Vilson Antonio Romero *
Entre 2013 e 2022, a Previdência Social deixou de arrecadar cerca de R$ 133 bilhões, por conta da desoneração da folha, medida que permite às empresas recolherem a contribuição previdenciária sobre receita bruta em vez de sobre salários.
Tudo isso começou em 2011, com quatro setores desonerados, aumentando no ano seguinte para 12 e atingindo o auge em 2014, ao beneficiar mais de 50 segmentos econômicos.
Hoje são 17 setores: couro e calçados, call center, comunicação, têxtil, confecção e vestuário, construção civil, empresas de construção e obras de infraestrutura, fabricação de veículos e carroçarias, máquinas e equipamentos, proteína animal, tecnologia da informação e de comunicação, projeto de circuitos integrados, transporte metroferroviário de passageiros, rodoviário coletivo e de cargas.
Apesar de parte dos recursos terem sido compensados, há um inequívoco sangradouro das verbas, contribuindo para o alardeado “rombo na previdência”.
A aprovação em 30 de agosto na Câmara dos Deputados do PL 334/2023, relatado por Any Ortiz (Cidadania-RS), além de prorrogar a desoneração até 2027, trouxe junto um “jabuti”.
A relatora na Câmara acolheu em seu texto uma emenda do deputado Elmar Nascimento (União Brasil-BA), que estende a redução da contribuição previdenciária para todas as 5.570 cidades brasileiras, com alíquotas entre 8% a 18% — quanto menor o PIB per capita, menor a taxa.
As lideranças municipais se queixam das agruras orçamentárias, com mais da metade das prefeituras “no vermelho”. Dívidas de R$ 200 bilhões com a previdência, represamentos nas áreas de saúde e educação, impacto do reajuste real do salário mínimo na folha de celetistas e terceirizados, são preocupações dos gestores.
Mas, em vez de buscarem alternativas mais consequentes, como elevação do FPM, parece que a estratégia foi “desnudar un santo para vestir otro”.
Com o “jabuti”, a renúncia fiscal vai a mais de R$ 19 bilhões anuais.

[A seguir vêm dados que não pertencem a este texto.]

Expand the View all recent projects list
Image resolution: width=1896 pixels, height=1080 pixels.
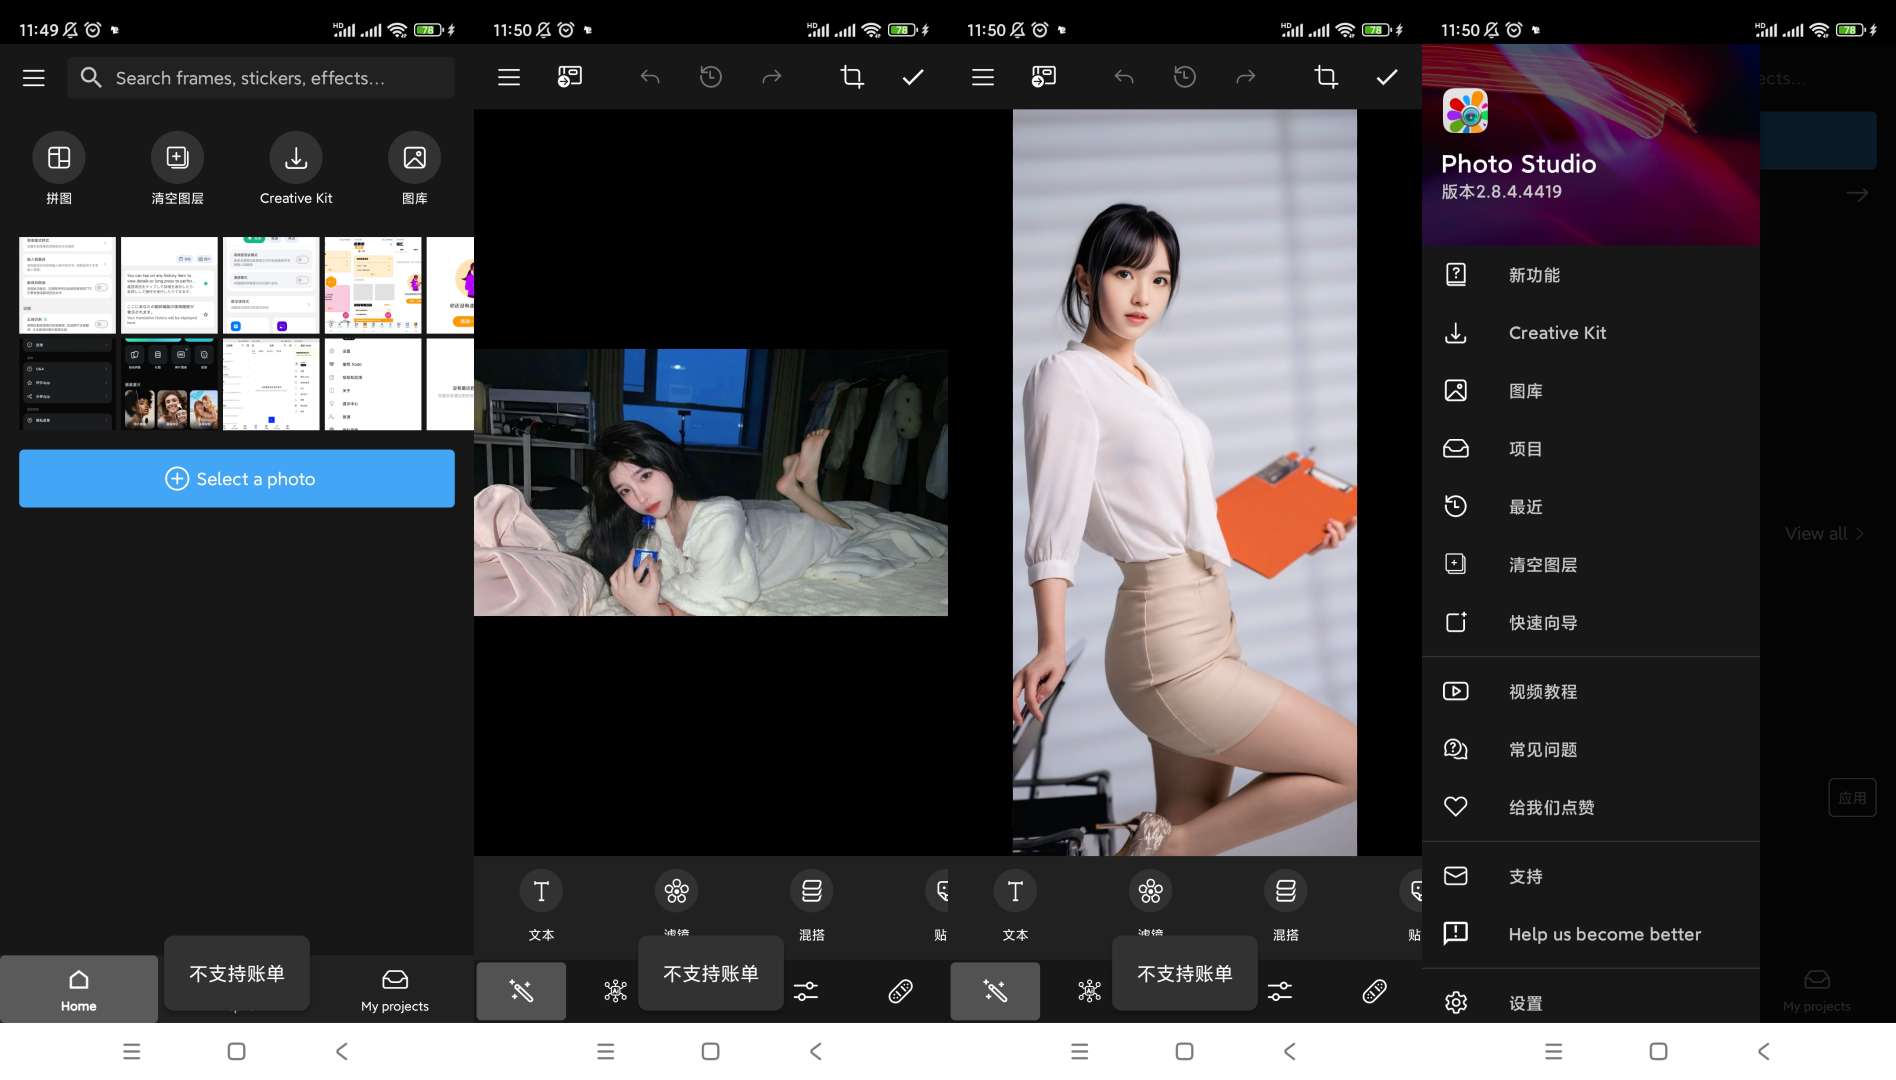1824,533
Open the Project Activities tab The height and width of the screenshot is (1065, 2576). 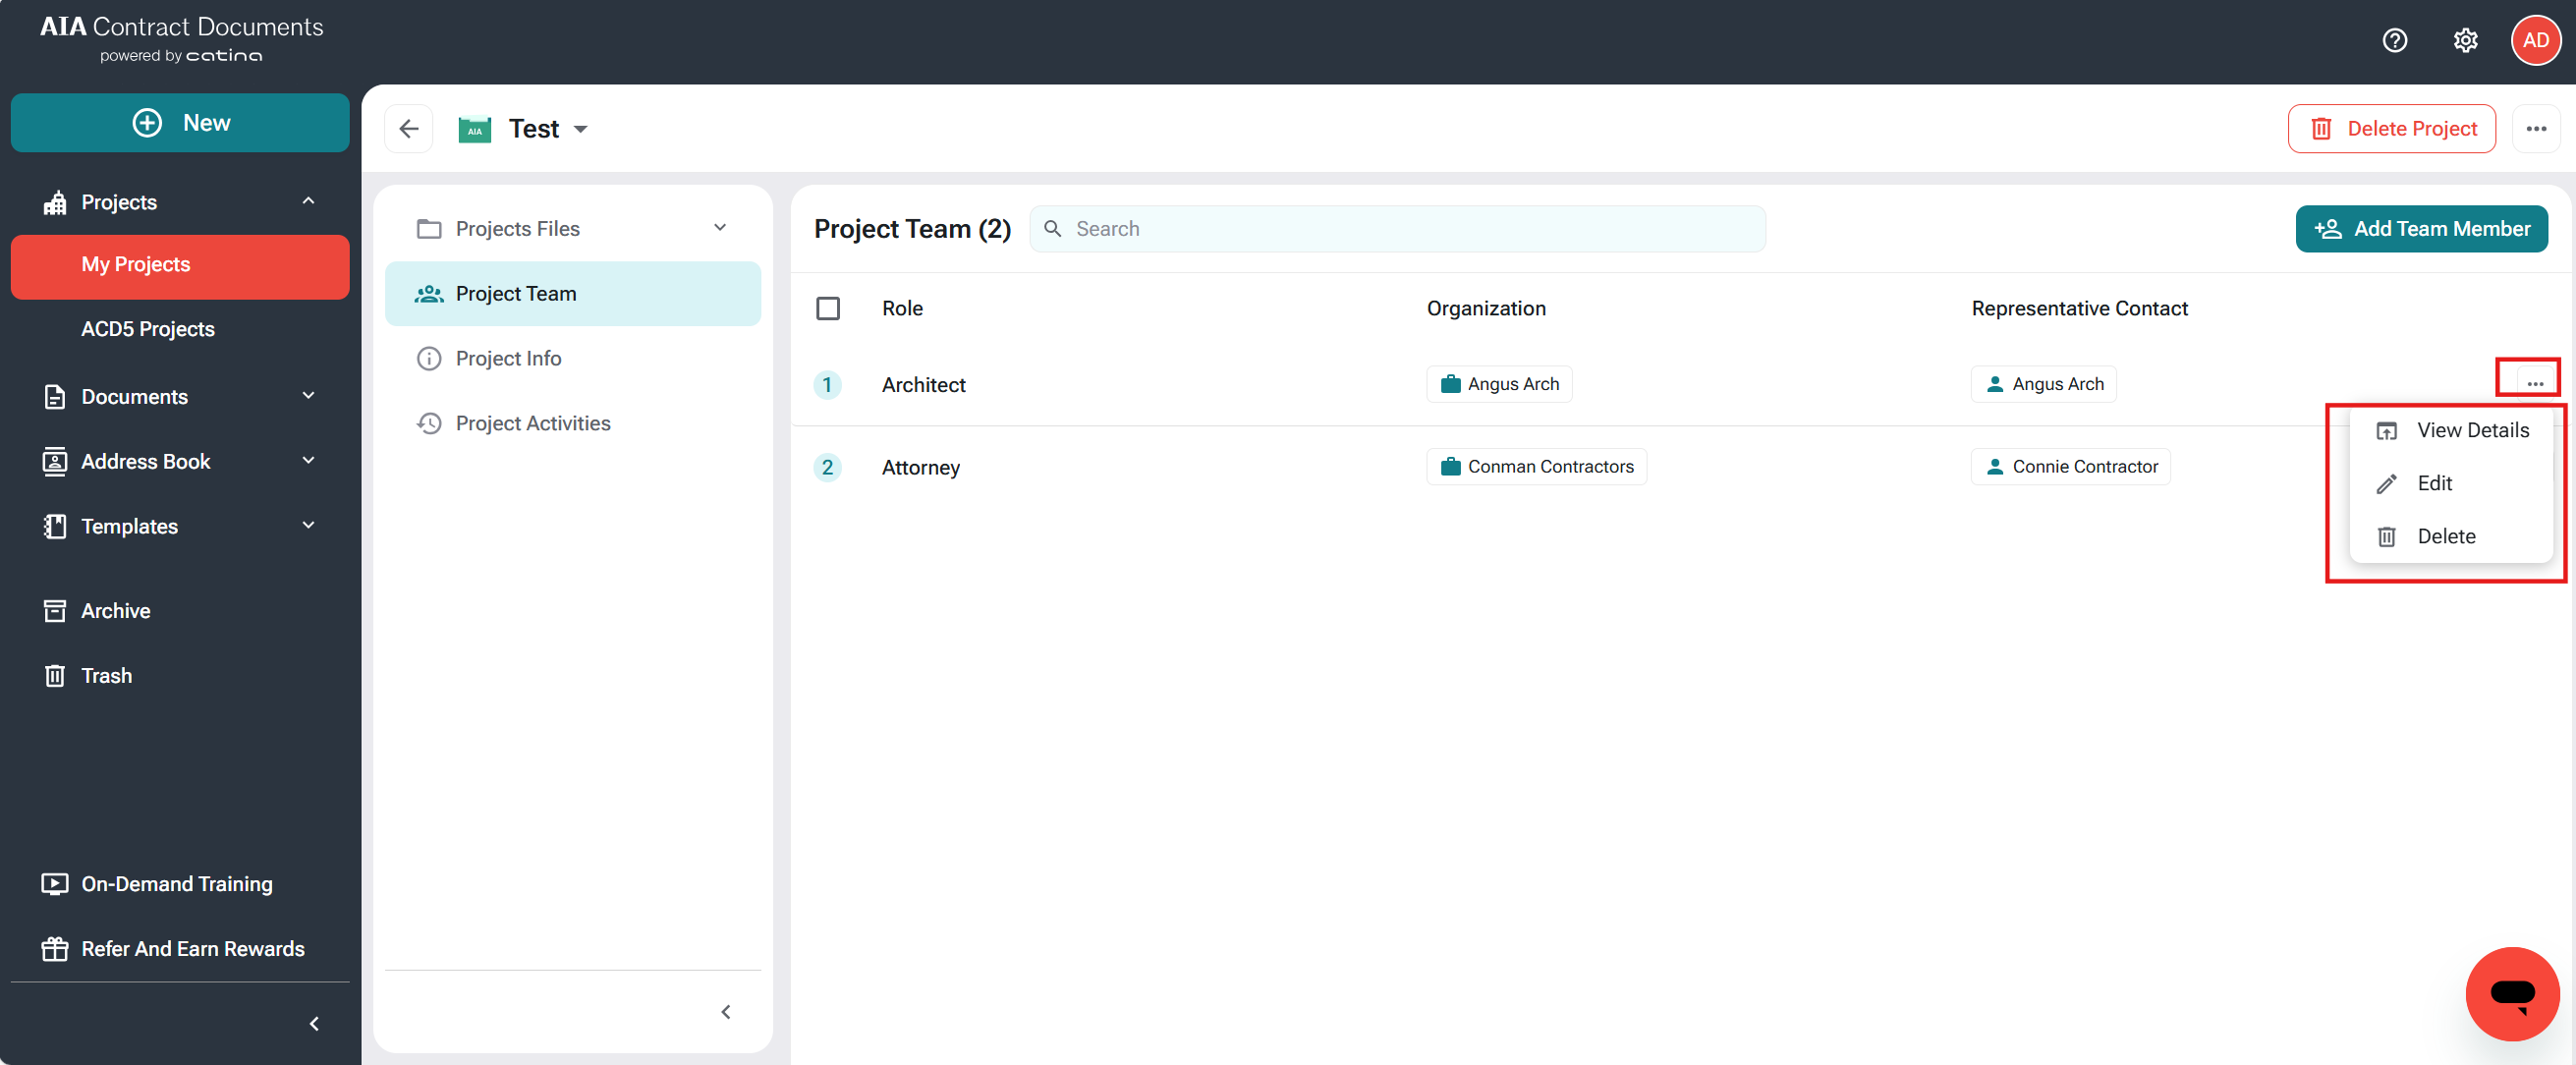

Num momento em que o governo se empenha para obter “déficit zero” no próximo ano, buscando tributar setores alternativos, autoridades criticaram a aprovação.
O texto volta ao Senado para mais uma rodada de votações, por ter sido alterado.
A Fazenda desejava incluir a redução de encargos trabalhistas e previdenciários na reforma tributária da renda, que deve ter início após a reforma sobre o consumo.
Se aprovado o PL, ainda o presidente poderá vetar, mas aí já será outra história. O “jabuti” corre mais do que lebre! Aguardemos.
* Vilson Antonio Romero é auditor fiscal e jornalista, presidente da Associação Nacional dos Auditores Fiscais da Receita Federal (Anfip), diretor da Associação Riograndense de Imprensa (ARI), conselheiro da Associação Brasileira de Imprensa (ABI), membro da Diretoria Nacional do Dieese e presidente da Pública Central do Servidor no DF.